Louisiana 7th District
Rep. Charles Boustany (R)
More than 200 years ago, French-speaking settlers in Canada were forced to leave their land of Acadie, which the British had taken over and renamed Nova Scotia. They made their way to the wetlands of southern Louisiana. Here, without much notice, they built steep-roofed houses to slough off nonexistent snow and adapted French cuisine to the crawfish and muskrat they found in abundance in the pelican-tended swamps. They are the Cajuns, and the heart of their adopted homeland is around Lafayette, just west of the Atchafalaya Basin, where Mississippi waters pour through bayous and canals. A 30-mile section of Interstate 10 was built on elevated stilts. Cajun country thrived, thanks to the oil and gas plentiful here and just offshore in the Gulf of Mexico. Oil rigs are common, and every once in a while the swampy foliage parts to reveal a giant refinery or petrochemical plant. Cajun pride has experienced a resurgence. Cajun French is surviving decades of efforts to eliminate it, even by some older Cajun generations. Cajun music—and its black-influenced variant, zydeco—are popular here and nationally; spicy Cajun cooking attracts food lovers, who learn its secrets and then carry it off, in understated form, to other parts of the United States. About 45% of the people in Acadiana speak French as a second language. Lafayette, with its Acadian Village and plethora of oil exploration firms, features an annual Festivals Acadiens to celebrate music, food and crafts. Unlike New Orleans, its Mardi Gras reveries are still segregated affairs, with an all-white (and sometimes all-male) parade and an all-black parade. Cockfighting remains locally popular, despite efforts in the Legislature to prohibit it. Louisiana was the only state that still permitted cockfighting until it was finally banned in August 2008.
2008 Presidential Vote |
||
| McCain | 188,576 | (63%) |
| Obama | 105,118 | (35%) |
| Cook Partisan Voting Index R+14 | ||
The oil-price crash of the middle 1980s hit Cajun country hard. Rising expectations, and the giddy sense that the oil industry promised lasting prosperity, suddenly collapsed, leaving borrowers overextended and ordinary homeowners unable to maintain the standard of living they expected. In 2005, Hurricane Rita, not Katrina, was the natural disaster with the most devastating local impact. With winds of 120 miles per hour and a storm surge of up to 15 feet, Rita left its own path of destruction 200 and 300 miles to the west of New Orleans. It virtually erased some coastal communities, especially in Cameron Parish. While the nation was spellbound by every development in New Orleans, local residents and officials complained that they were the victims of “Rita amnesia.” Plans were hatched to move some villages along the coast more than 10 miles inland to higher ground. In September 2008, Hurricane Ike hit the area, although with much less devastation, thanks in part to new, stricter building codes.
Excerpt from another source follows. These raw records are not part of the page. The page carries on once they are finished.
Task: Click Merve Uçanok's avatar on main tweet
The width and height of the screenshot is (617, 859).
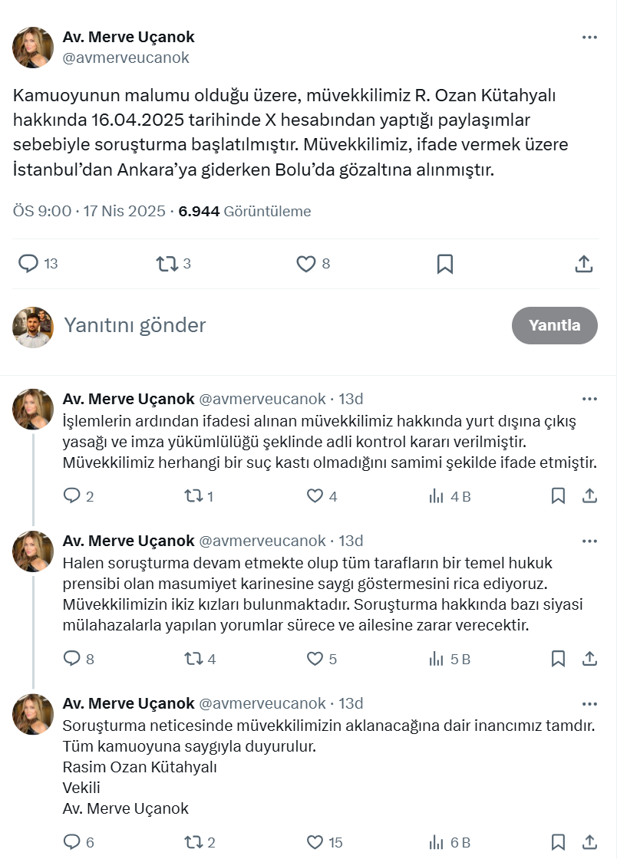Action: pos(33,48)
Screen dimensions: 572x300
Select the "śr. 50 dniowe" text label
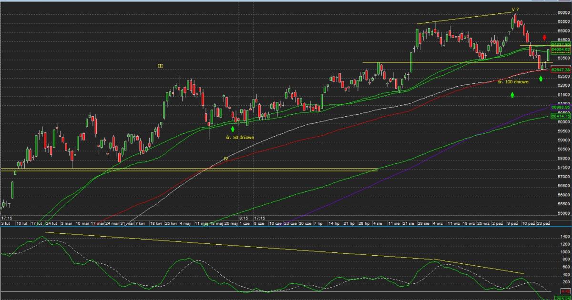pyautogui.click(x=240, y=138)
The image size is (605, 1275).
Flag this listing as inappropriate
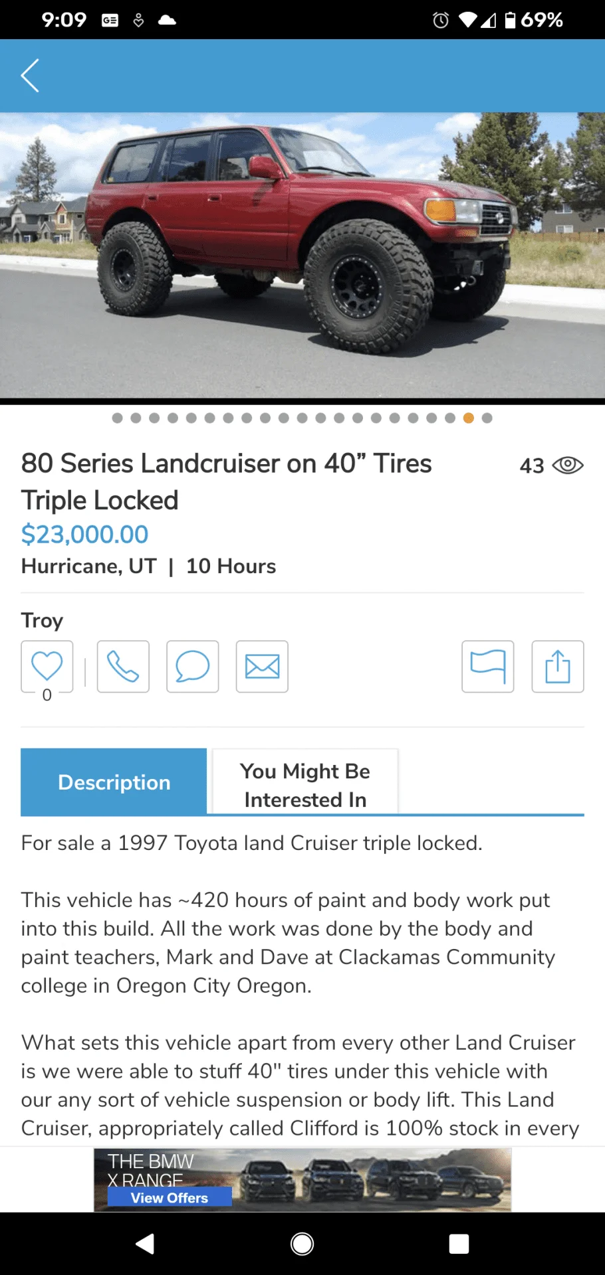[487, 666]
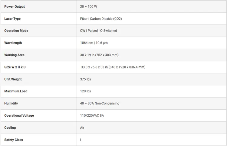Click the Power Output label
Screen dimensions: 227x146
pos(15,7)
The 7th Congressional District of Louisiana covers much of the Cajun country, from Lafayette and the Atchafalaya west along Interstate 10 to Lake Charles and the Texas border. Refineries and oil-field-support industries provide many jobs, as do rice and crawfish farming. Some 27% of the population claims either French or French-Canadian ancestry. Politically, Cajun country once gravitated to the Democrats, though it disapproves of the party’s cultural liberalism, so at odds with the Cajun tradition of respecting the authority of the church while tolerating a certain amount of laissez les bons temps rouler spirit. The district voted for Bill Clinton in 1992 and 1996, as it had voted for Louisiana’s foremost Cajun politician, Edwin Edwards, who was elected governor four times. But it gave George W. Bush solid majorities in 2000 and 2004, and gave John McCain 63% of the vote in 2008.